- Work to be completed -
Search the data for the word "Given". Reproduce every line where it is found.

Stored records:
#####
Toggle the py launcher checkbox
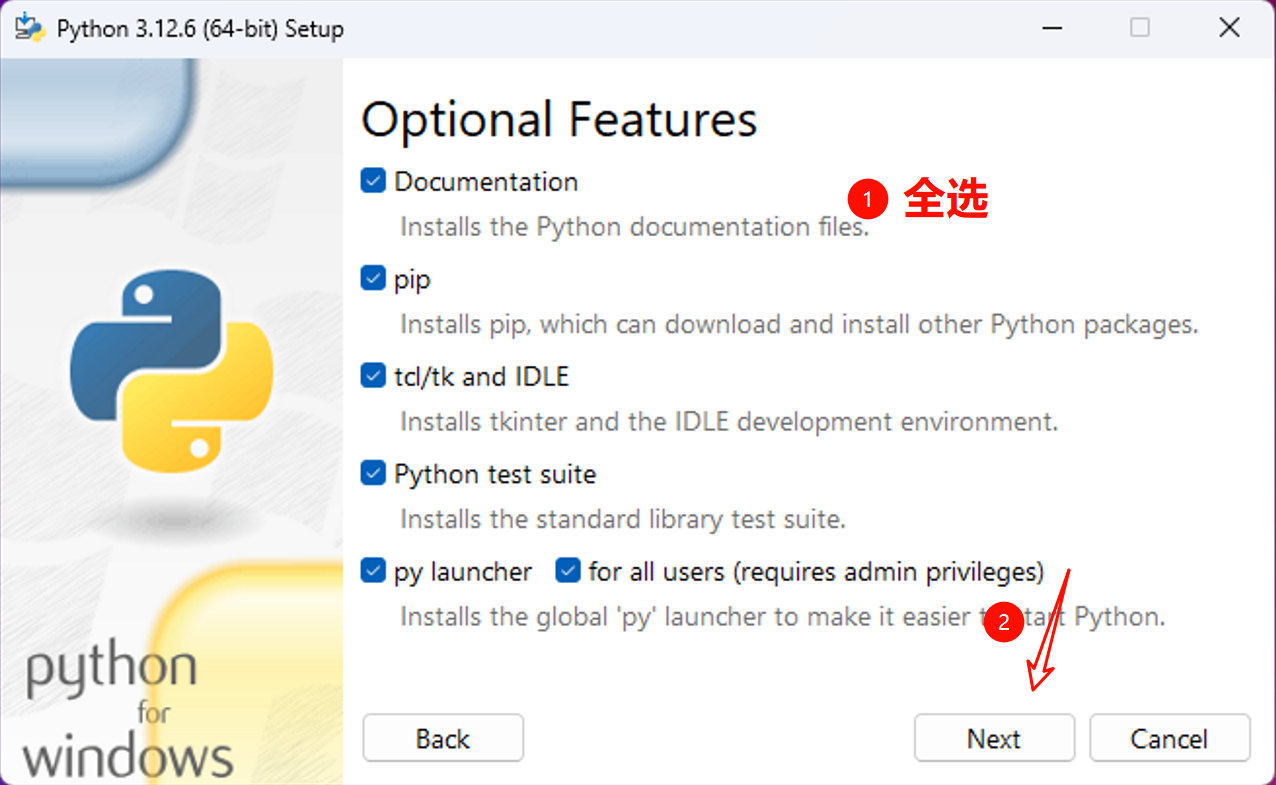The image size is (1276, 785). pos(373,571)
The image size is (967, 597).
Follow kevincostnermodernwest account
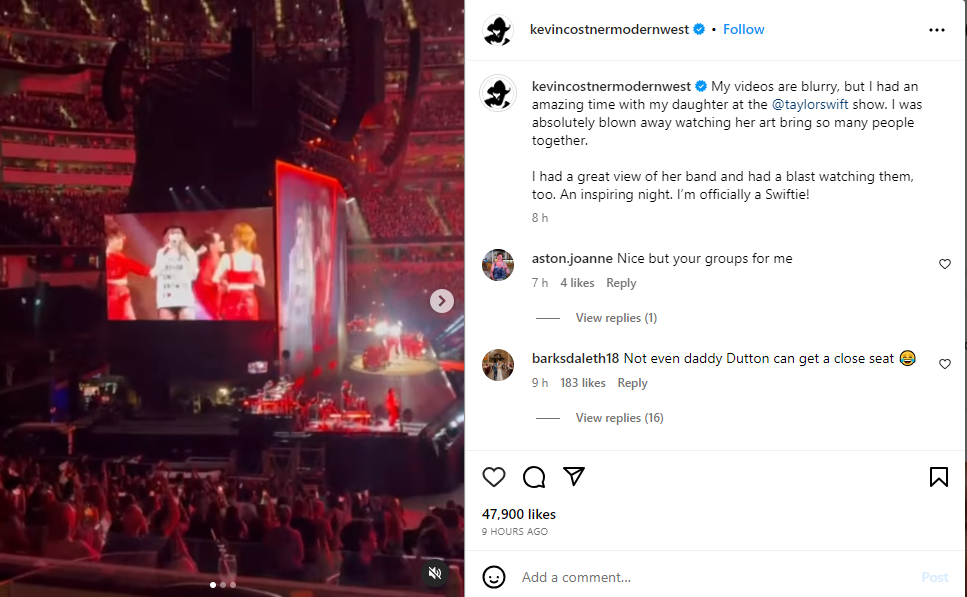744,30
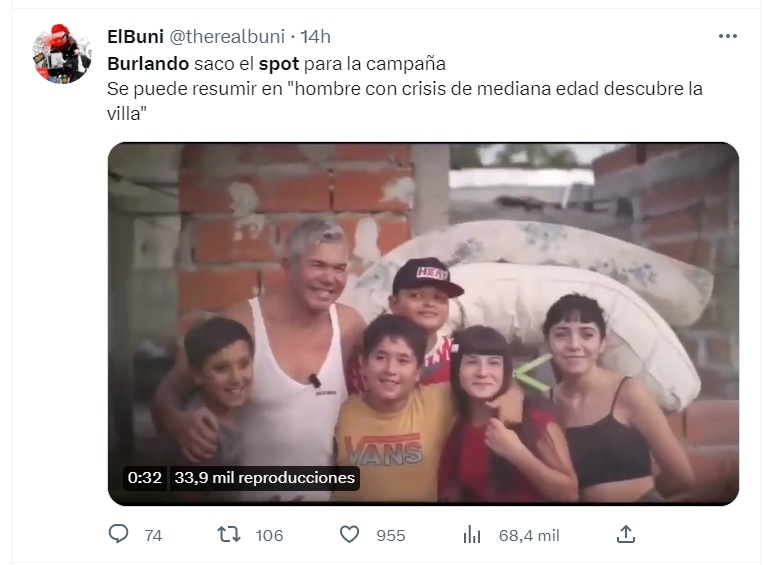Click the 74 replies count
This screenshot has height=565, width=763.
coord(153,535)
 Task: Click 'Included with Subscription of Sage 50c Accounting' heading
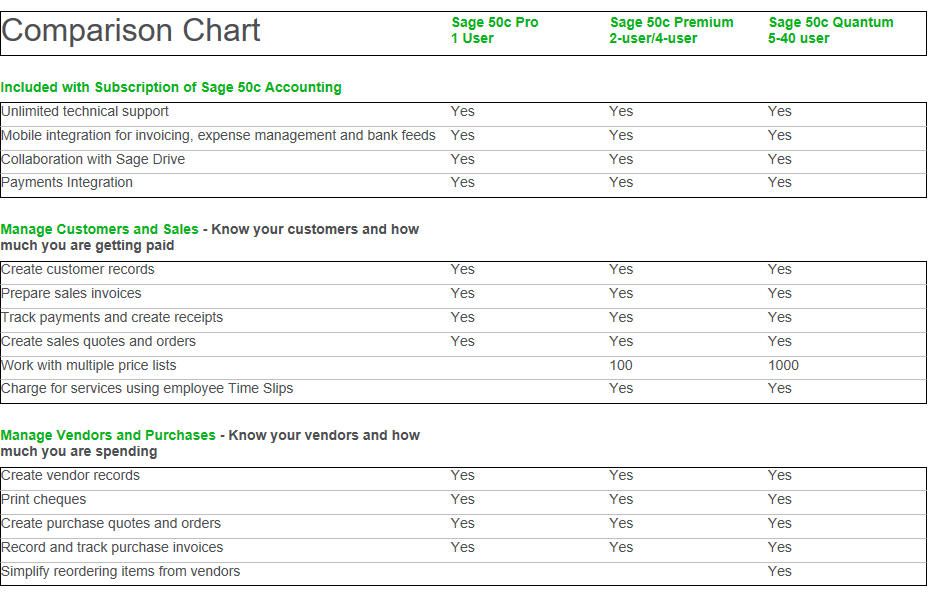(x=171, y=87)
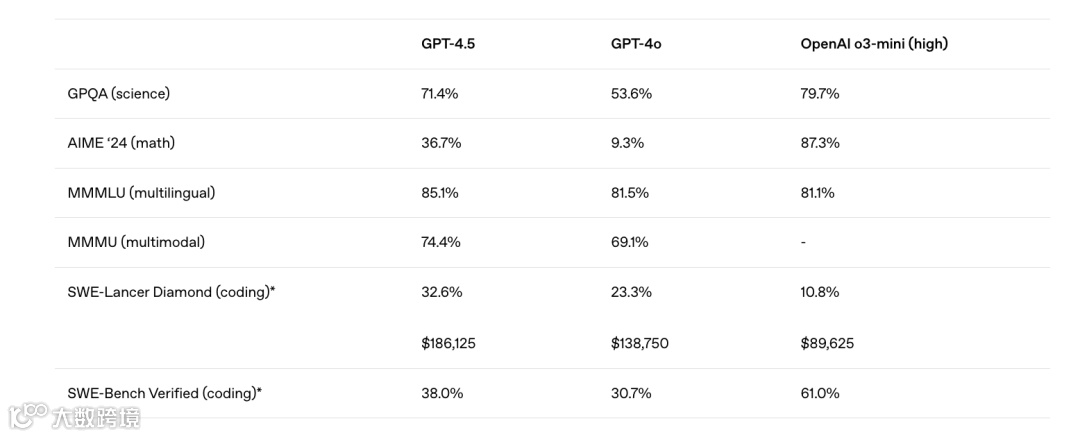Click the watermark text beside the logo
Screen dimensions: 1080x437
click(96, 418)
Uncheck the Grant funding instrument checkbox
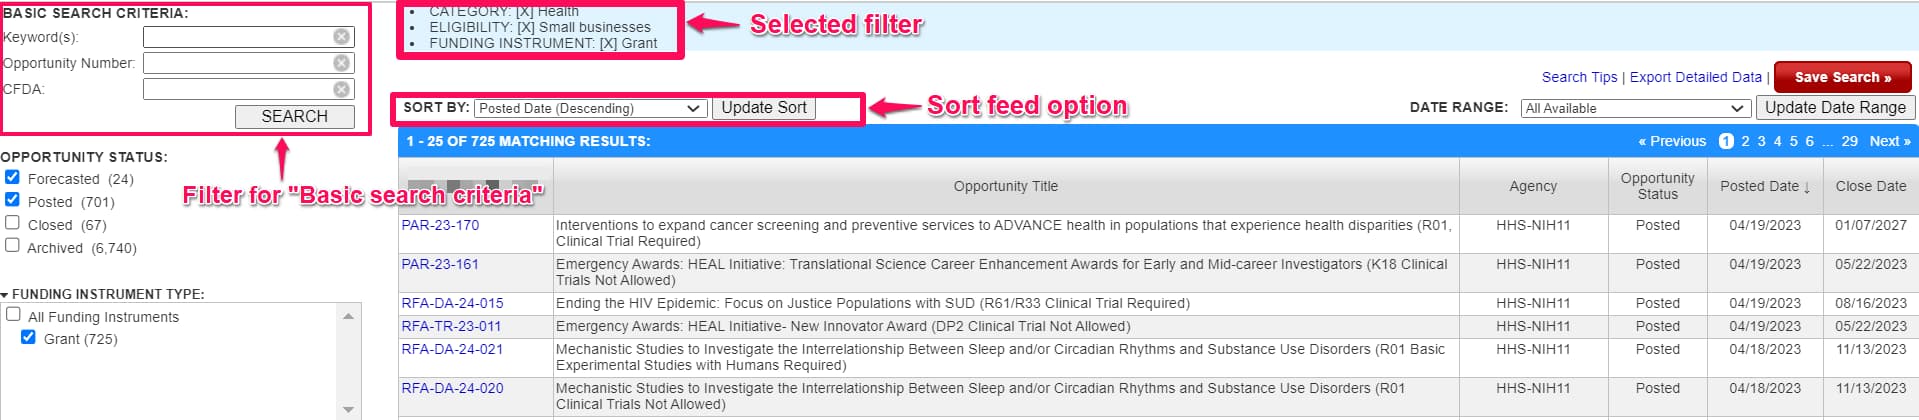Image resolution: width=1919 pixels, height=420 pixels. [29, 338]

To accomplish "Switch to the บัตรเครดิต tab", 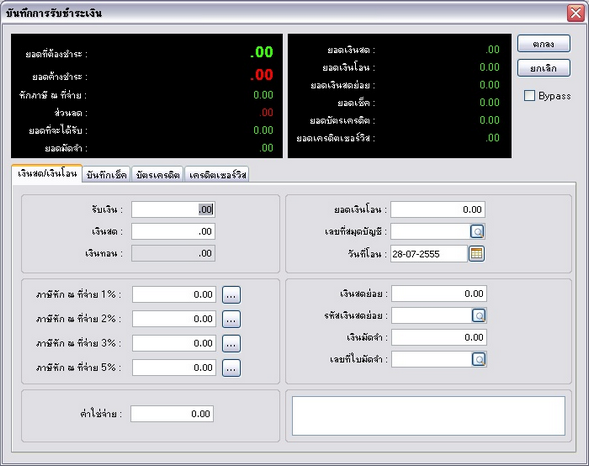I will tap(158, 175).
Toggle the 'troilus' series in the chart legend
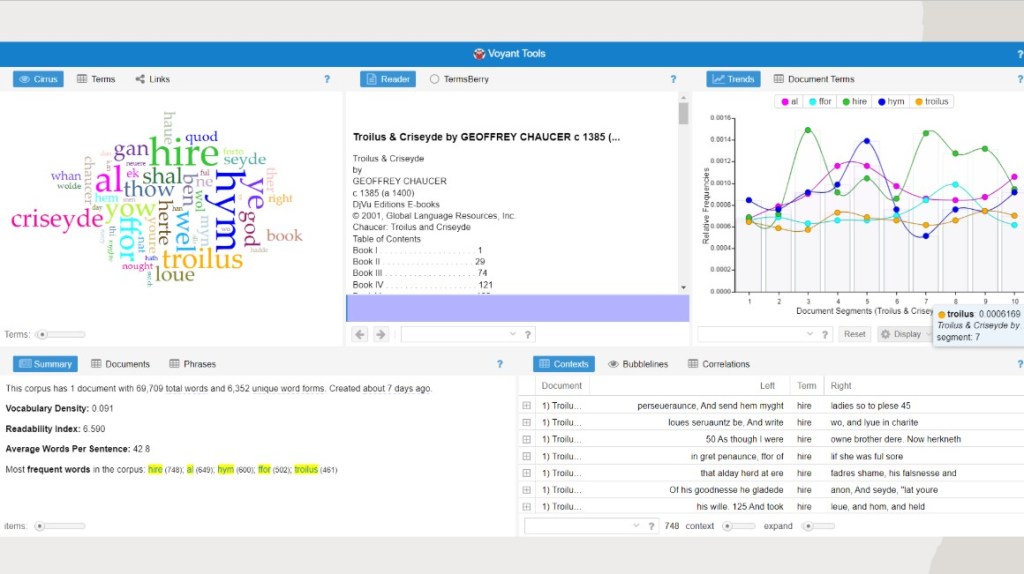The image size is (1024, 574). 931,101
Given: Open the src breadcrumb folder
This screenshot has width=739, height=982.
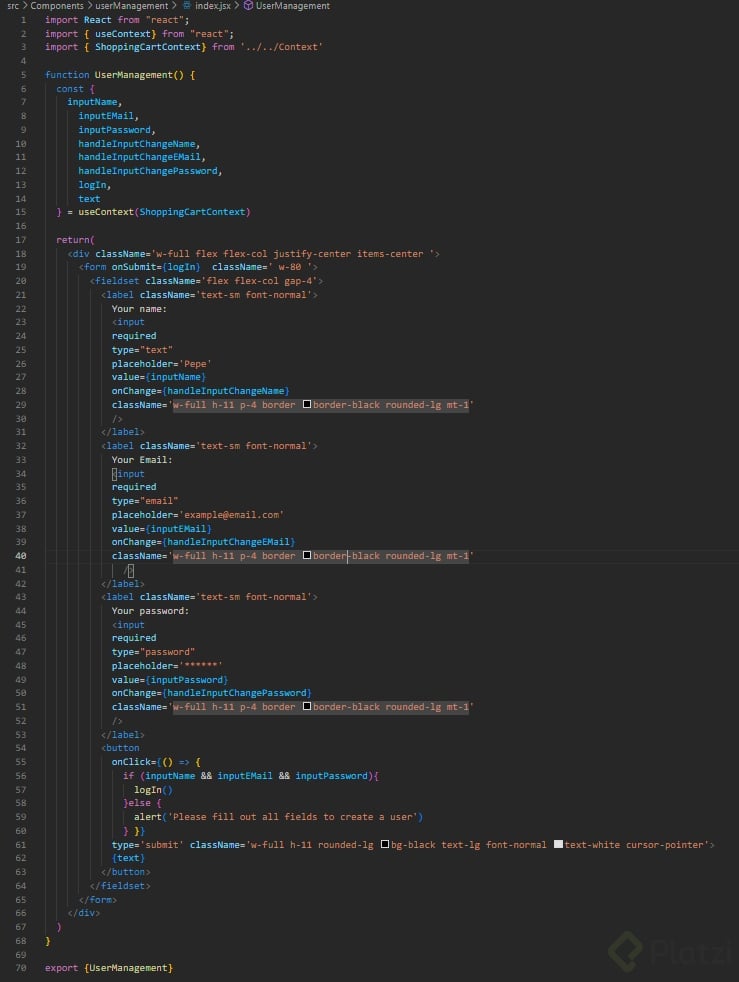Looking at the screenshot, I should 13,6.
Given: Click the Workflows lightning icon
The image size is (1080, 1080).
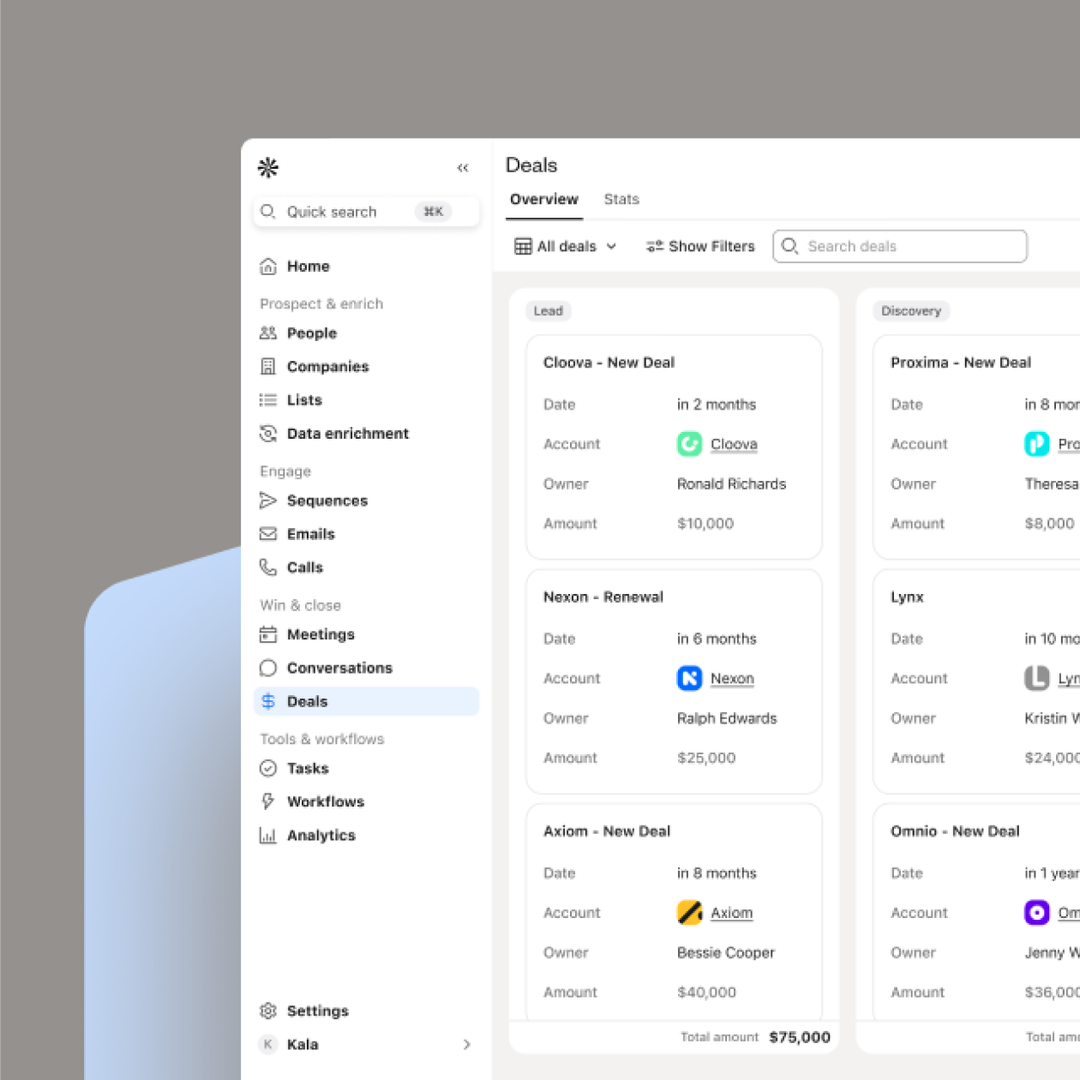Looking at the screenshot, I should [268, 801].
#####
- Solution to the problem -
Given: Open the src breadcrumb folder
Given: Click the Workflows lightning icon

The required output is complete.